Front projection or not?


Based on "recommended" screen to distance calculation of 2x, sitting 120 inches (10 feet..) from the screen gives me a max screen size of 60 inches.
I was toying with the idea of a front projector, but what would be the advantage of that over a plasma, LCD or rear projection (newer tech) tv?
Budget around 3k.
homer

Showing 5 responses by drew_eckhardt

1. Your recomended seating distance is based on width, not diagonal. 60" wide is 69" diagonal.

2. It's also very conservative and not even close enough to visually resolve 1080 line HD. In the absence of projection artifacts, once they adjust to a theatrical scale most people find the best trade off between immersion and noticing DVD flaws is about 1.5 widths on a 16:9 screen. This matches the subtended field of vision you get in the farthest seat from the screen in a good THX certified commercial theater. That's 80" wide or 92" diagonal. They don't sell one piece consumer televisions that big.

If you want to sit farther from the screen than you do in a small living room you need two-piece projection. If you want that to work with ambient light you need a matching rear projection screen, mirrors, space to put those in, etc.

I sit 11' from an 87x49 (100" diagonal) screen. It's a bit small for good scope transfers where 9' is a better seating distance and about right for everything else.
Wider movies (mostly 2.35 and 1.85) use the same ammount of space on lower apsect screens (16:9 or 4:3) the same width as a wider screen. Narrower ones only occupt the middle. This is a feature.

You don't want to watch 4:3 VHS tapes and wide screen DVDs at the same width.
You could sit 10' from an 8' wide screen without having to turn your head.

Most scope transfers are new movies or restored epics and would look great at that width.

You'd want to run a 2.35:1 aspect ratio screen (IOW, 96 x 41") to keep DBS satellite a watchable size and for 1.85:1 movies to be a reasonable size (76 x 41").

The constant height setup would be easy to mask with curtains.

Ideally you'd use a 9" CRT projector or 16x9 digital with an anamorphic lens to get there (the later may have visible projection artifacts that push you back farther).
As far as stereo imaging, getting box out from between my speakers (4' from the front wall, 7' between a line drawn through the tweeters and the listener) did wonders for it.
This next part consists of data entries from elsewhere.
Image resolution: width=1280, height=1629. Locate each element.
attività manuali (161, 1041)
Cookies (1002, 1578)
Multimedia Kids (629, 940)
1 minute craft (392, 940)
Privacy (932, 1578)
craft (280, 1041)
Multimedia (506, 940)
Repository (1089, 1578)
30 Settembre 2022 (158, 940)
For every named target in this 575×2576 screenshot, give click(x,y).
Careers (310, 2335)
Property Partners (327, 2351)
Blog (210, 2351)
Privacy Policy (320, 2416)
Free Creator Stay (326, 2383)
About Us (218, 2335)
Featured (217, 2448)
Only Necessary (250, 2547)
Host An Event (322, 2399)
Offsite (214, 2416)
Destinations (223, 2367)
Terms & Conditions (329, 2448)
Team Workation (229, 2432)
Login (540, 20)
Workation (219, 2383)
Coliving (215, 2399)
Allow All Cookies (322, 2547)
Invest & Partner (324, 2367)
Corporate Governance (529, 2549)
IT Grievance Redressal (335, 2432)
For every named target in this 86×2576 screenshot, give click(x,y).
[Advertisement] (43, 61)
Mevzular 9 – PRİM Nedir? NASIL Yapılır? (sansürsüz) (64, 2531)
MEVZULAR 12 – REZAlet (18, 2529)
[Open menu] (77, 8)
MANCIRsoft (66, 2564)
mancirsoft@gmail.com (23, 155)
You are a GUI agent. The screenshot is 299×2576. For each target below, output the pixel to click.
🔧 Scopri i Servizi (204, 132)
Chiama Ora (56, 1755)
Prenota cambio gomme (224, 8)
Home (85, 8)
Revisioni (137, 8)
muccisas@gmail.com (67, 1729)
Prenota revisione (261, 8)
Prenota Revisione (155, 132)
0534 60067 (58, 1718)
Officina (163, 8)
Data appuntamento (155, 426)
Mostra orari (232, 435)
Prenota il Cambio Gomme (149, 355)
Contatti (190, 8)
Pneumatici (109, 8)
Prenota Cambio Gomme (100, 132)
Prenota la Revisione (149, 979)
The sound stage on movie tracks also comes close to matching the screen (87" wide screen, 96" between tweeters).
There are a couple of problems with 4:3 screens.

1. Source quality

Most 4:3 sources (DBS satellite, bad cable, VHS tapes) are extremely low quality. Most widescreen sources (DVD, HD) are high quality.

If you use a 4:3 screen small enough to keep the bad 4:3 sources watchable the good wide screen sources are too small. If you select the screen for the better wide screen sources the soft picture and compression artifacts from bad 4:3 sources become objectionable.

A wider screen is smaller for your bad 4:3 sources, and bigger for high quality wide screen - the best of both worlds. And the 4:3 image is still a lot bigger than an RPTV on "modest" front projection setups (81" diagonal on an 87x49" 100" diagonal 16:9 screen).

2. Space limits from the room and speaker placement

Disregarding the above if you wanted an 8' wide screen for good scope movie performance a 4:3 screen would be 6' high versus 40" for a 2.35:1 screen. You'd have a hard time getting a good center channel placement on the 4:3 screen without going to a perforated setup.